About Emma Levy

DSC_8804As a swim coach I am constantly learning.  I learn formally, in coach training, and I learn informally from other coaches and with every swimmer that I coach.

I first trained as a swim coach (all 4 strokes) with Total Immersion.  I was privileged to learn from Terry Laughlin, founder of TI, as well as Tracey Baumann, and other Master Coaches from across the world.

More recently and to date, I am learning from other coaches, led by Tracey Baumann and Mat Hudson, in the SwimMastery community.

At Edinburgh Swim Studio I bring together:

  • my experience of swimming and overcoming injury
  • my knowledge of stroke technique and practice principles
  • my interest in enabling improved movement in and out of the water
  • my skills in supporting others to achieve their goals
  • my understanding and application of improvement science methods

By offering these to others, I am to share with people of all ages and abilities my joy in being a swimmer, to guide and inspire people to pursue and achieve their swimming goals, with comfort, ease and grace.

I don’t remember a time when I didn’t swim.
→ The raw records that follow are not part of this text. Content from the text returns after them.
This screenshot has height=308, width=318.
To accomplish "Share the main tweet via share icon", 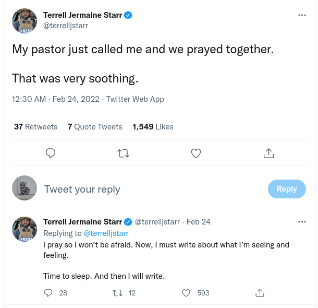I will [x=269, y=153].
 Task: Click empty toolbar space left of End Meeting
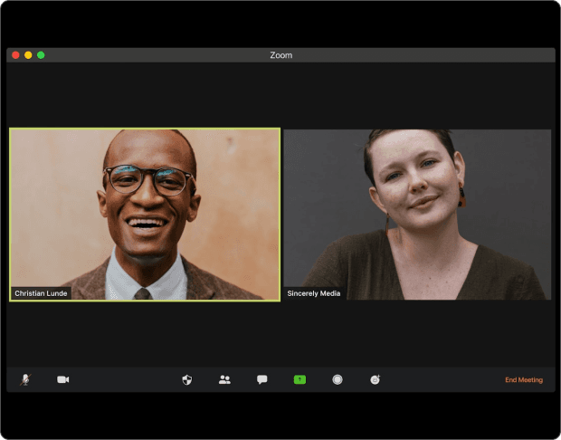tap(443, 380)
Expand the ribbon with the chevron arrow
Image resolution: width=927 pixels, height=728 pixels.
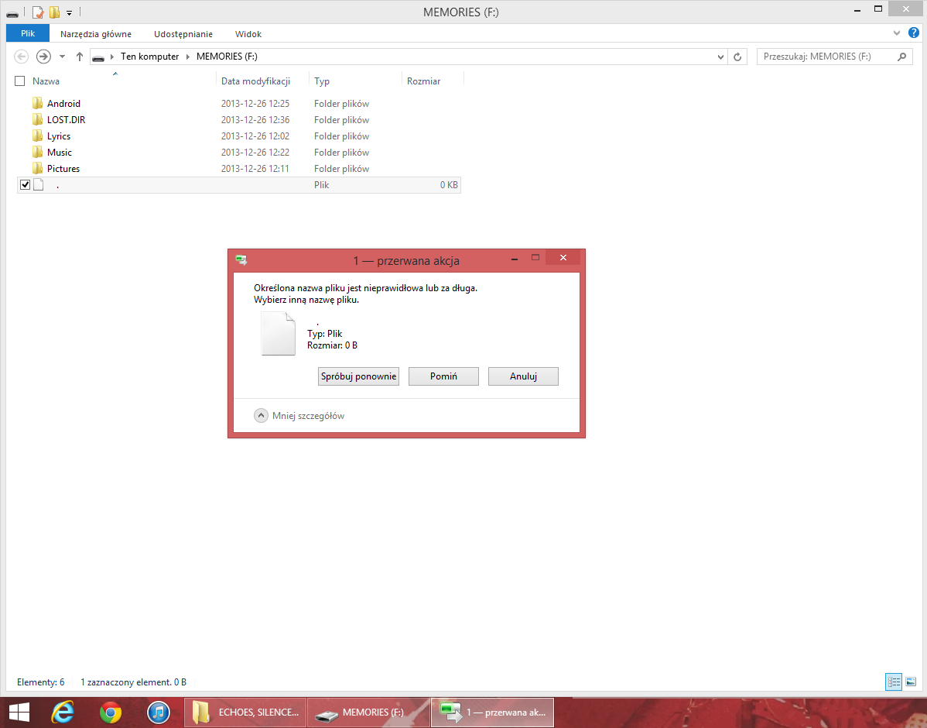897,33
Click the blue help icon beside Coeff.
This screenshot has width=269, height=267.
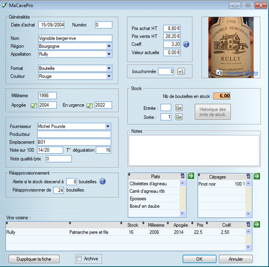click(186, 44)
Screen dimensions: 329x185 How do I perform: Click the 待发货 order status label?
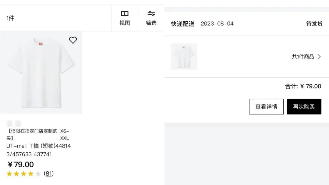pos(314,23)
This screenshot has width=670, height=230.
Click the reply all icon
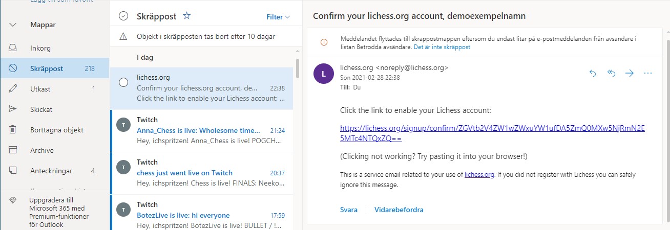pos(611,73)
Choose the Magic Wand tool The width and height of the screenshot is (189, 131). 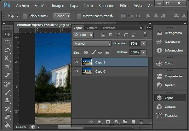(7, 59)
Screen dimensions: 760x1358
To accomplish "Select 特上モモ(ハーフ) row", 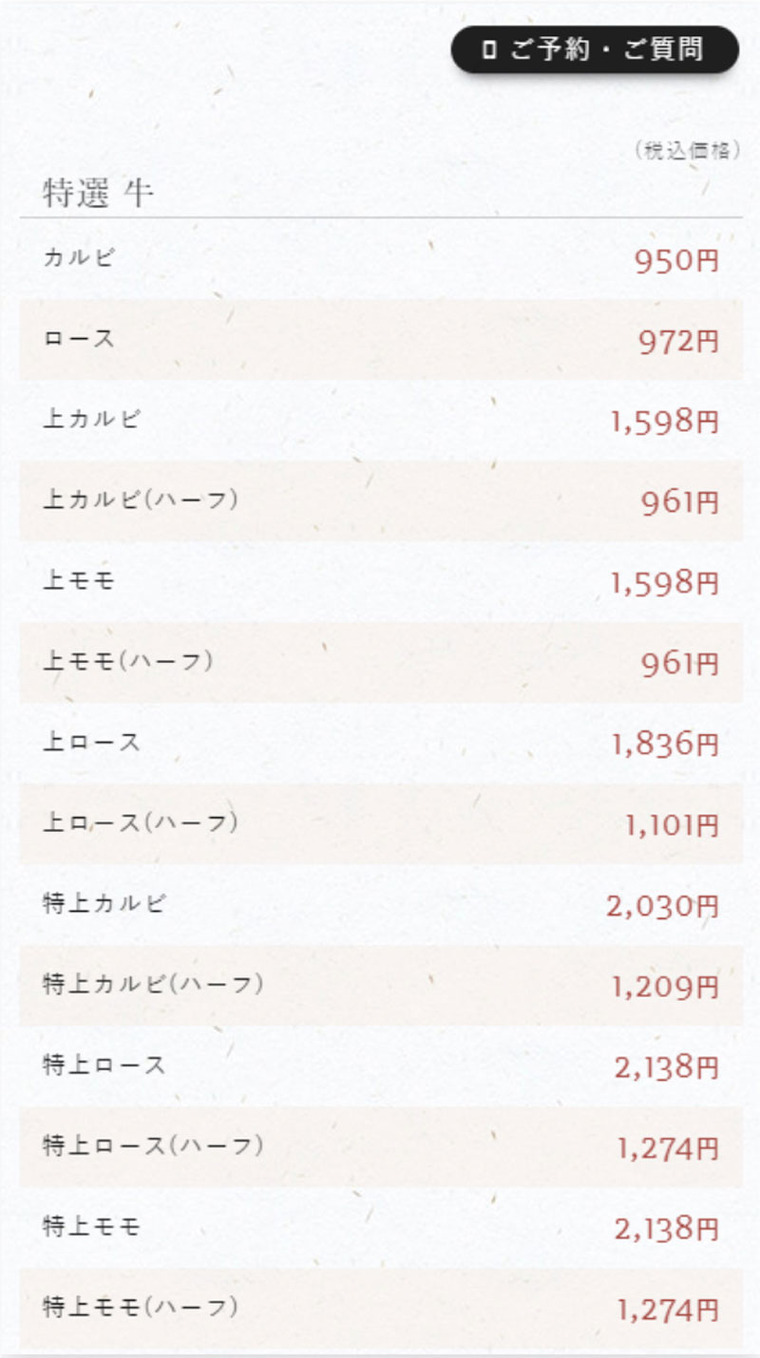I will 381,1308.
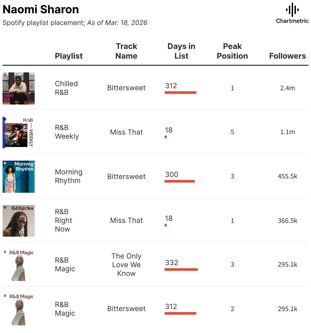The height and width of the screenshot is (333, 311).
Task: Click the 332 days red bar
Action: tap(181, 270)
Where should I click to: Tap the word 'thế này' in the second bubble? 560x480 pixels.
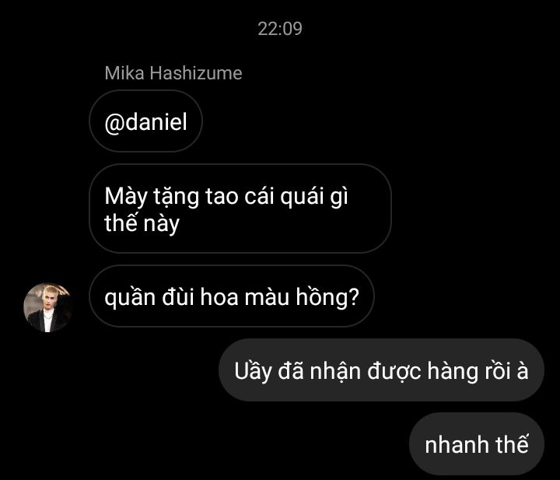click(142, 224)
One of my earliest photos is of winning an under-10s event in the club’s annual gala. I spent my teens training on weekdays, sometimes in four different pools in a day, and competing at the weekend, representing Norwich Penguins and Norfolk.

After a short break in my early twenties I rediscovered the joy of moving through water, and swam regularly again, training either alone or with Masters’ groups. I quickly learned that swimming didn’t only make me feel great physically, but that it was my most reliable route to mental and emotional health. I took up triathlon, and while I relished the new challenges of running and cycling, it was always in the water that I felt at home.
Then disaster struck. Multiple injuries meant that I had to give up swimming, running, and cycling.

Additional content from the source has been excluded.